MicroRNA-101 in the ventrolateral orbital cortex (VLO) modulates depressive-like behaviors in rats and targets dual-specificity phosphatase 1 (DUSP1)

- Chronic stress decreased miR-101 levels and increased DUSP1 levels in VLO.
- Intra-VLO treatment with miR-101 mimic reversed depressive-like behaviors in rats.
- MiR-101 downregulates DUSP1 expression and promoted downstream ERK/BDNF signaling.
- Evidence for miR-101 modulation of stress responses via ERK/BDNF signaling in VLO.
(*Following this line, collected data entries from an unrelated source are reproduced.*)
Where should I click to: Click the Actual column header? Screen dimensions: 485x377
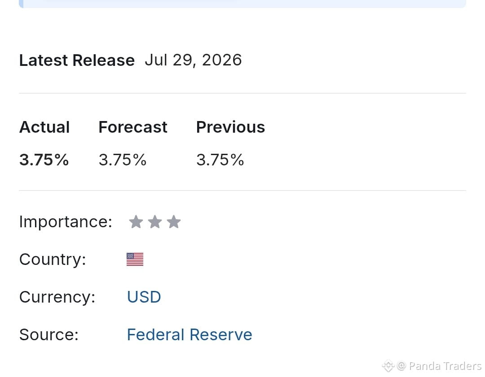pos(44,127)
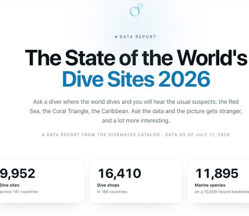This screenshot has width=249, height=216.
Task: Click the "Marine species" label
Action: tap(210, 185)
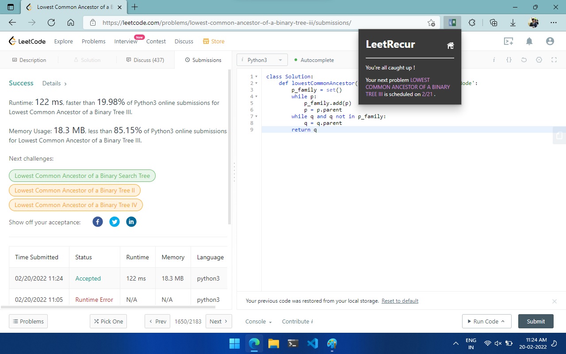The height and width of the screenshot is (354, 566).
Task: Open the notifications bell icon
Action: click(x=529, y=41)
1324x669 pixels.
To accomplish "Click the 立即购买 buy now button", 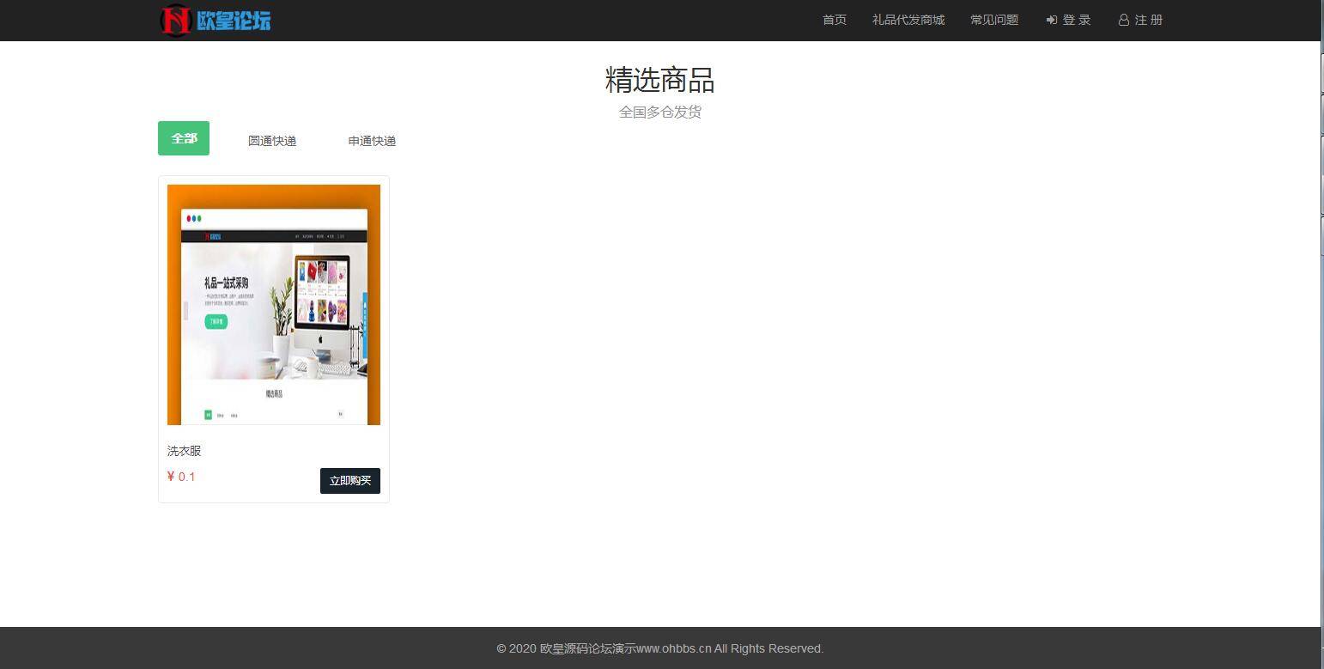I will click(349, 480).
Long-term exposure to stress plays a key role in the pathogenesis of major depression. Recently, the ventrolateral orbital cortex (VLO) has received considerable attention for its role in the antidepressant response. However, the mechanisms underlying stress response in the VLO remain largely elusive. MiR-101 has been implicated in regulating multiple neurological processes. The present study used the chronic unpredictable mild stress (CUMS) rat model to investigate the expression of miR-101 in the VLOs of rat brains and the possible relevance of miR-101 to depression. Furthermore, an intra-VLO administration of a miR-101 mimic was performed to provide insights into the miR-101-mediated dysregulation mechanisms associated with depression. The results showed that chronic stress induced typical depressive-like behaviors in rats and decreased miR-101 levels in the VLOs of rat brains. Moreover, the dual specificity phosphatase 1 (DUSP1) protein levels were increased in the VLOs in CUMS rats, whereas the ERK phosphorylation and BDNF levels in the CUMS rats were decreased. Enhancing miR-101 expression via an intro-VLO microinjection of its mimic reversed the depressive-like behaviors in CUMS rats. Intra-VLO treatment with the miR-101 mimic also attenuated the upregulation of CUMS-induced DUSP1 expression and inhibited the downstream ERK phosphorylation and BDNF expression. These results suggest that miR-101 has functional significance in the pathophysiology of stress-induced dysfunctions in the VLO. MiR-101 may directly regulate DUSP1 expression, and the mechanism underlying the antidepressant effects of miR-101 may involve the negative regulation of DUSP1 expression, which in turn promotes downstream ERK/BDNF signaling.